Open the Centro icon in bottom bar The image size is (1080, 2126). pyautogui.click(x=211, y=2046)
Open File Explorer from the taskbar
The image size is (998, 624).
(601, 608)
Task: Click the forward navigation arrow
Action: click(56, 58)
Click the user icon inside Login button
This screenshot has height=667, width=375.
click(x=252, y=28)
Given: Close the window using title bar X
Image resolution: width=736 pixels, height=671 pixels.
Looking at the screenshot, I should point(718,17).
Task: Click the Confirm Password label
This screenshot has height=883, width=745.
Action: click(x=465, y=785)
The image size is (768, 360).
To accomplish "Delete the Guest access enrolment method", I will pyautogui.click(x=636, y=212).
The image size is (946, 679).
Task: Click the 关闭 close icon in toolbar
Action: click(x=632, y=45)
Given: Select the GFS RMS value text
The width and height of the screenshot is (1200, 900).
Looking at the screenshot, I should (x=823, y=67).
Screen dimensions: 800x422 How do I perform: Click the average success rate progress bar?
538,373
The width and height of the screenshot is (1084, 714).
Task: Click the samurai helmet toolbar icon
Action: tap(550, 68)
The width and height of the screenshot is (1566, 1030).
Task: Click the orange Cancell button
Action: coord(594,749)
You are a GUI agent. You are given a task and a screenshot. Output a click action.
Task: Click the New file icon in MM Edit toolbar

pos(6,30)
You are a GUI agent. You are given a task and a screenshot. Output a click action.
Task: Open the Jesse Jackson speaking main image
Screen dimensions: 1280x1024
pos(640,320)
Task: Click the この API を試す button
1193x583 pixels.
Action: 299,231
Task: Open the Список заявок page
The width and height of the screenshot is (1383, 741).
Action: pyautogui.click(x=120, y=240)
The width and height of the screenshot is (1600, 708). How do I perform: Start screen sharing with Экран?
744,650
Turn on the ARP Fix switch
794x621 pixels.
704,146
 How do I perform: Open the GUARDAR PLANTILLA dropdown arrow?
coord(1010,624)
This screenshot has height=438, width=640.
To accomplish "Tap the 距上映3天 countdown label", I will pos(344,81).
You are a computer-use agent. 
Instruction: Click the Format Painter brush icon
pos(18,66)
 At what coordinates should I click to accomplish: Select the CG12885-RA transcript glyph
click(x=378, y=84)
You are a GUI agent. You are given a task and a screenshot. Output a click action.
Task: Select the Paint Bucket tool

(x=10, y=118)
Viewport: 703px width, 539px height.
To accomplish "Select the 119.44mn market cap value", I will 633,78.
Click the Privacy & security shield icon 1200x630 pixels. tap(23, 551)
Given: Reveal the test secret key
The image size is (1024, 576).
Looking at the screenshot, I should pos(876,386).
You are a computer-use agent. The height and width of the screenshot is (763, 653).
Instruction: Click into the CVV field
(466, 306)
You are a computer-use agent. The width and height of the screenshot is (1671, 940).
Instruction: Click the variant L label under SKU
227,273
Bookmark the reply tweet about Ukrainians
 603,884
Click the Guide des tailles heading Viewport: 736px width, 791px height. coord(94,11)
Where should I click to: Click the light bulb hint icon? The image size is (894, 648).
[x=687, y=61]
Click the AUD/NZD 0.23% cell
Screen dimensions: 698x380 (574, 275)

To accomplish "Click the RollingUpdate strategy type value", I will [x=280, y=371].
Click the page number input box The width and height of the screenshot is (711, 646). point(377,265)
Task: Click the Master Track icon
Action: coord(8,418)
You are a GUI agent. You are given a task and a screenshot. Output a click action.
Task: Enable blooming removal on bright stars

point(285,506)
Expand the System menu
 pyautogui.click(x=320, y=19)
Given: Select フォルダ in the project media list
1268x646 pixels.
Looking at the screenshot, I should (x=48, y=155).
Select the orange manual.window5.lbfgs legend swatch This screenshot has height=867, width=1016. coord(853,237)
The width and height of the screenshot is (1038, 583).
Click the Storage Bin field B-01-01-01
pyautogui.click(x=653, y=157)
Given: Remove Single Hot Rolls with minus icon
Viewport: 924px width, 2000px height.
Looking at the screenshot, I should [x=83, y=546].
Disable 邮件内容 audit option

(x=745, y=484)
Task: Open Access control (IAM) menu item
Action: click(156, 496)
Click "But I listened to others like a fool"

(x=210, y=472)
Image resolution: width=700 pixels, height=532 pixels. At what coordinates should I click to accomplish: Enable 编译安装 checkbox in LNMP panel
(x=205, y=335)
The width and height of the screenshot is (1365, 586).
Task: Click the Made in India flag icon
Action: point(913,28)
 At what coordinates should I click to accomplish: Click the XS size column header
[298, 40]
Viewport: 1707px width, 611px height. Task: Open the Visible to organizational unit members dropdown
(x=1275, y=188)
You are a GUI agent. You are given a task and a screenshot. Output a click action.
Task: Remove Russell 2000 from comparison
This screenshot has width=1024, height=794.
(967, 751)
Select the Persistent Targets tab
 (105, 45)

◆ ◆ ◆

TASK TO CARRY OUT:
Please restate the material above exactly, line by line.

RESULT OF THIS TASK:
Open the Centro icon in bottom bar The image size is (1080, 2126). pyautogui.click(x=211, y=2046)
Open File Explorer from the taskbar
The image size is (998, 624).
(601, 608)
Task: Click the forward navigation arrow
Action: click(56, 58)
Click the user icon inside Login button
This screenshot has height=667, width=375.
click(x=252, y=28)
Given: Close the window using title bar X
Image resolution: width=736 pixels, height=671 pixels.
Looking at the screenshot, I should point(718,17).
Task: Click the Confirm Password label
This screenshot has height=883, width=745.
Action: click(x=465, y=785)
The image size is (768, 360).
To accomplish "Delete the Guest access enrolment method", I will pyautogui.click(x=636, y=212).
The image size is (946, 679).
Task: Click the 关闭 close icon in toolbar
Action: click(x=632, y=45)
Given: Select the GFS RMS value text
The width and height of the screenshot is (1200, 900).
Looking at the screenshot, I should (x=823, y=67).
Screen dimensions: 800x422 How do I perform: Click the average success rate progress bar?
538,373
The width and height of the screenshot is (1084, 714).
Task: Click the samurai helmet toolbar icon
Action: tap(550, 68)
The width and height of the screenshot is (1566, 1030).
Task: Click the orange Cancell button
Action: coord(594,749)
You are a GUI agent. You are given a task and a screenshot. Output a click action.
Task: Click the New file icon in MM Edit toolbar

pos(6,30)
You are a GUI agent. You are given a task and a screenshot. Output a click action.
Task: Open the Jesse Jackson speaking main image
Screen dimensions: 1280x1024
pos(640,320)
Task: Click the この API を試す button
1193x583 pixels.
Action: 299,231
Task: Open the Список заявок page
The width and height of the screenshot is (1383, 741).
Action: pyautogui.click(x=120, y=240)
The width and height of the screenshot is (1600, 708). How do I perform: Start screen sharing with Экран?
744,650
Turn on the ARP Fix switch
794x621 pixels.
704,146
 How do I perform: Open the GUARDAR PLANTILLA dropdown arrow?
coord(1010,624)
This screenshot has height=438, width=640.
To accomplish "Tap the 距上映3天 countdown label", I will pos(344,81).
You are a computer-use agent. 
Instruction: Click the Format Painter brush icon
pos(18,66)
 At what coordinates should I click to accomplish: Select the CG12885-RA transcript glyph
click(x=378, y=84)
You are a GUI agent. You are given a task and a screenshot. Output a click action.
Task: Select the Paint Bucket tool

(x=10, y=118)
Viewport: 703px width, 539px height.
To accomplish "Select the 119.44mn market cap value", I will 633,78.
Click the Privacy & security shield icon 1200x630 pixels. tap(23, 551)
Given: Reveal the test secret key
The image size is (1024, 576).
Looking at the screenshot, I should pos(876,386).
You are a computer-use agent. The height and width of the screenshot is (763, 653).
Instruction: Click into the CVV field
(466, 306)
You are a computer-use agent. The width and height of the screenshot is (1671, 940).
Instruction: Click the variant L label under SKU
227,273
Bookmark the reply tweet about Ukrainians
 603,884
Click the Guide des tailles heading Viewport: 736px width, 791px height. coord(94,11)
Where should I click to: Click the light bulb hint icon? The image size is (894, 648).
[x=687, y=61]
Click the AUD/NZD 0.23% cell
Screen dimensions: 698x380 (574, 275)

To accomplish "Click the RollingUpdate strategy type value", I will [x=280, y=371].
Click the page number input box The width and height of the screenshot is (711, 646). point(377,265)
Task: Click the Master Track icon
Action: coord(8,418)
You are a GUI agent. You are given a task and a screenshot. Output a click action.
Task: Enable blooming removal on bright stars

point(285,506)
Expand the System menu
 pyautogui.click(x=320, y=19)
Given: Select フォルダ in the project media list
1268x646 pixels.
Looking at the screenshot, I should (x=48, y=155).
Select the orange manual.window5.lbfgs legend swatch This screenshot has height=867, width=1016. coord(853,237)
The width and height of the screenshot is (1038, 583).
Click the Storage Bin field B-01-01-01
pyautogui.click(x=653, y=157)
Given: Remove Single Hot Rolls with minus icon
Viewport: 924px width, 2000px height.
Looking at the screenshot, I should [x=83, y=546].
Disable 邮件内容 audit option

(x=745, y=484)
Task: Open Access control (IAM) menu item
Action: click(156, 496)
Click "But I listened to others like a fool"

(x=210, y=472)
Image resolution: width=700 pixels, height=532 pixels. At what coordinates should I click to accomplish: Enable 编译安装 checkbox in LNMP panel
(x=205, y=335)
The width and height of the screenshot is (1365, 586).
Task: Click the Made in India flag icon
Action: point(913,28)
 At what coordinates should I click to accomplish: Click the XS size column header
[298, 40]
Viewport: 1707px width, 611px height. Task: Open the Visible to organizational unit members dropdown
(x=1275, y=188)
You are a GUI agent. You are given a task and a screenshot. Output a click action.
Task: Remove Russell 2000 from comparison
This screenshot has width=1024, height=794.
(967, 751)
Select the Persistent Targets tab
 (105, 45)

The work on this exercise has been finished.